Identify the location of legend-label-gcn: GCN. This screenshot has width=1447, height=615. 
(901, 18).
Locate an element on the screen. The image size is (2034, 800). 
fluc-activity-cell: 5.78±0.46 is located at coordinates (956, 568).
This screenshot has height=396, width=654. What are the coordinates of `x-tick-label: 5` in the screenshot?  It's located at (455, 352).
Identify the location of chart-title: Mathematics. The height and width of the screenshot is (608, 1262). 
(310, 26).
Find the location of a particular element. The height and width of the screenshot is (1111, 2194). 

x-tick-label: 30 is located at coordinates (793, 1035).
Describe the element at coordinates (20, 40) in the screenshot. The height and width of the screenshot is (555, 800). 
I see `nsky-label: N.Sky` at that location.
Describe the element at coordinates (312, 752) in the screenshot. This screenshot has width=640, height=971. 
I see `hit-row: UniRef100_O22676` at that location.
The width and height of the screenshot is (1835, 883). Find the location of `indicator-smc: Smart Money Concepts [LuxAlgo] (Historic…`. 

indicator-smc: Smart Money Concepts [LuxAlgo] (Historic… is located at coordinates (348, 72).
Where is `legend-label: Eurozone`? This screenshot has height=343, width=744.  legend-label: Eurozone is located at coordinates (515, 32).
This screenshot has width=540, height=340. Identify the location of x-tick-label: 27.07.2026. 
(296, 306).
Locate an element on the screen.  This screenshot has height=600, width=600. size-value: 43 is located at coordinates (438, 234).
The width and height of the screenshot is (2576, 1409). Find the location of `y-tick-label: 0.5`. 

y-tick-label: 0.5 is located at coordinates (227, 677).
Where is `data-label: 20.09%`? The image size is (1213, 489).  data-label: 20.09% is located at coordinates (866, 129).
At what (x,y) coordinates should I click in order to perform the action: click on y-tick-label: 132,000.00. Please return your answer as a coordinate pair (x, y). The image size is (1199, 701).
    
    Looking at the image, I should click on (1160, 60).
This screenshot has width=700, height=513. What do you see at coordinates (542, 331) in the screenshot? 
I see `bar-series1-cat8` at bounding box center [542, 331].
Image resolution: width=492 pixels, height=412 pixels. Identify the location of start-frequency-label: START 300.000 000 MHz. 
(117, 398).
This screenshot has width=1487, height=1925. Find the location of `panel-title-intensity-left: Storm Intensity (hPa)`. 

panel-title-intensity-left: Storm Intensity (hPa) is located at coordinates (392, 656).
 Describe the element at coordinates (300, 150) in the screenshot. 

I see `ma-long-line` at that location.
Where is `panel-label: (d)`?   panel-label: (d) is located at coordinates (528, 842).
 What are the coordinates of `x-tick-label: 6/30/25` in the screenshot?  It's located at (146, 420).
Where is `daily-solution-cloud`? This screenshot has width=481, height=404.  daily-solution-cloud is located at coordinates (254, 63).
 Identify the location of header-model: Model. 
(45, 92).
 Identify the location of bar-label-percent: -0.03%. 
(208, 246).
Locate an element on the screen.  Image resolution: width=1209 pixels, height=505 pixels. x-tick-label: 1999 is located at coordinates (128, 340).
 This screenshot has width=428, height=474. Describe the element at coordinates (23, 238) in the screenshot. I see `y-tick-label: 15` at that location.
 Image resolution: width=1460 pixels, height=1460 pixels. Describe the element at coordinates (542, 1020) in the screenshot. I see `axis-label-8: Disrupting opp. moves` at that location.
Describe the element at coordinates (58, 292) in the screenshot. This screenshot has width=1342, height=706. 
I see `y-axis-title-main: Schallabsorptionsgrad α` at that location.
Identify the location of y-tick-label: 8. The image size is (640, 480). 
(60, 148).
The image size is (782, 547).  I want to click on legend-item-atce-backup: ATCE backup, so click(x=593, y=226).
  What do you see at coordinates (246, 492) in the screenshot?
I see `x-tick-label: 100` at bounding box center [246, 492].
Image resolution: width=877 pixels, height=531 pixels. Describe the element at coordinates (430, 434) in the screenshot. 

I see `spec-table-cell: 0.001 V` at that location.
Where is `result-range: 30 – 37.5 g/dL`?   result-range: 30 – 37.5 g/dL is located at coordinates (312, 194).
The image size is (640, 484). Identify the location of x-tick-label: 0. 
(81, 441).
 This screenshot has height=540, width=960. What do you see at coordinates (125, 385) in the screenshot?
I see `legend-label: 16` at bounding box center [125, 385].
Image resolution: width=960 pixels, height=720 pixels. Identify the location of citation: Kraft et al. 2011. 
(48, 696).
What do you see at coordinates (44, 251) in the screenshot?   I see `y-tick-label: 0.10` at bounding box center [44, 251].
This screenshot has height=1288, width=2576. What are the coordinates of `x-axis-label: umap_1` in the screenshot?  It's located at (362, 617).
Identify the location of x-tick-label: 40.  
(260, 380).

+---+

■ Exercise brief: Rewrite the whole listing above, changing "Identify the location of" to "Give the position of" everywhere it occurs and leaving everything else the same.

■ Exercise output:
Give the position of legend-label-gcn: GCN. This screenshot has width=1447, height=615. 
(901, 18).
Locate an element on the screen. The image size is (2034, 800). 
fluc-activity-cell: 5.78±0.46 is located at coordinates (956, 568).
This screenshot has height=396, width=654. What are the coordinates of `x-tick-label: 5` in the screenshot?  It's located at (455, 352).
Give the position of chart-title: Mathematics. The height and width of the screenshot is (608, 1262). 
(310, 26).
Find the location of a particular element. The height and width of the screenshot is (1111, 2194). 

x-tick-label: 30 is located at coordinates (793, 1035).
Describe the element at coordinates (20, 40) in the screenshot. The height and width of the screenshot is (555, 800). 
I see `nsky-label: N.Sky` at that location.
Describe the element at coordinates (312, 752) in the screenshot. This screenshot has width=640, height=971. 
I see `hit-row: UniRef100_O22676` at that location.
The width and height of the screenshot is (1835, 883). Find the location of `indicator-smc: Smart Money Concepts [LuxAlgo] (Historic…`. 

indicator-smc: Smart Money Concepts [LuxAlgo] (Historic… is located at coordinates (348, 72).
Where is `legend-label: Eurozone`? This screenshot has height=343, width=744.  legend-label: Eurozone is located at coordinates (515, 32).
This screenshot has width=540, height=340. Give the position of x-tick-label: 27.07.2026. 
(296, 306).
Locate an element on the screen.  This screenshot has height=600, width=600. size-value: 43 is located at coordinates (438, 234).
The width and height of the screenshot is (2576, 1409). Find the location of `y-tick-label: 0.5`. 

y-tick-label: 0.5 is located at coordinates (227, 677).
Where is `data-label: 20.09%`? The image size is (1213, 489).  data-label: 20.09% is located at coordinates (866, 129).
At what (x,y) coordinates should I click in order to perform the action: click on y-tick-label: 132,000.00. Please return your answer as a coordinate pair (x, y). The image size is (1199, 701).
    
    Looking at the image, I should click on (1160, 60).
This screenshot has width=700, height=513. What do you see at coordinates (542, 331) in the screenshot? 
I see `bar-series1-cat8` at bounding box center [542, 331].
Image resolution: width=492 pixels, height=412 pixels. Give the position of start-frequency-label: START 300.000 000 MHz. 
(117, 398).
This screenshot has width=1487, height=1925. Find the location of `panel-title-intensity-left: Storm Intensity (hPa)`. 

panel-title-intensity-left: Storm Intensity (hPa) is located at coordinates (392, 656).
 Describe the element at coordinates (300, 150) in the screenshot. 

I see `ma-long-line` at that location.
Where is `panel-label: (d)`?   panel-label: (d) is located at coordinates (528, 842).
 What are the coordinates of `x-tick-label: 6/30/25` in the screenshot?  It's located at (146, 420).
Where is `daily-solution-cloud`? This screenshot has width=481, height=404.  daily-solution-cloud is located at coordinates (254, 63).
 Give the position of header-model: Model. 
(45, 92).
 Give the position of bar-label-percent: -0.03%. 
(208, 246).
Locate an element on the screen.  Image resolution: width=1209 pixels, height=505 pixels. x-tick-label: 1999 is located at coordinates (128, 340).
 This screenshot has width=428, height=474. Describe the element at coordinates (23, 238) in the screenshot. I see `y-tick-label: 15` at that location.
 Image resolution: width=1460 pixels, height=1460 pixels. Describe the element at coordinates (542, 1020) in the screenshot. I see `axis-label-8: Disrupting opp. moves` at that location.
Describe the element at coordinates (58, 292) in the screenshot. This screenshot has width=1342, height=706. 
I see `y-axis-title-main: Schallabsorptionsgrad α` at that location.
Give the position of y-tick-label: 8. The image size is (640, 480). 
(60, 148).
The image size is (782, 547).  I want to click on legend-item-atce-backup: ATCE backup, so click(x=593, y=226).
  What do you see at coordinates (246, 492) in the screenshot?
I see `x-tick-label: 100` at bounding box center [246, 492].
Image resolution: width=877 pixels, height=531 pixels. Describe the element at coordinates (430, 434) in the screenshot. 

I see `spec-table-cell: 0.001 V` at that location.
Where is `result-range: 30 – 37.5 g/dL`?   result-range: 30 – 37.5 g/dL is located at coordinates (312, 194).
The image size is (640, 484). Give the position of x-tick-label: 0. 
(81, 441).
 This screenshot has height=540, width=960. What do you see at coordinates (125, 385) in the screenshot?
I see `legend-label: 16` at bounding box center [125, 385].
Image resolution: width=960 pixels, height=720 pixels. Give the position of citation: Kraft et al. 2011. 
(48, 696).
What do you see at coordinates (44, 251) in the screenshot?   I see `y-tick-label: 0.10` at bounding box center [44, 251].
This screenshot has height=1288, width=2576. What are the coordinates of `x-axis-label: umap_1` in the screenshot?  It's located at (362, 617).
Give the position of x-tick-label: 40.  
(260, 380).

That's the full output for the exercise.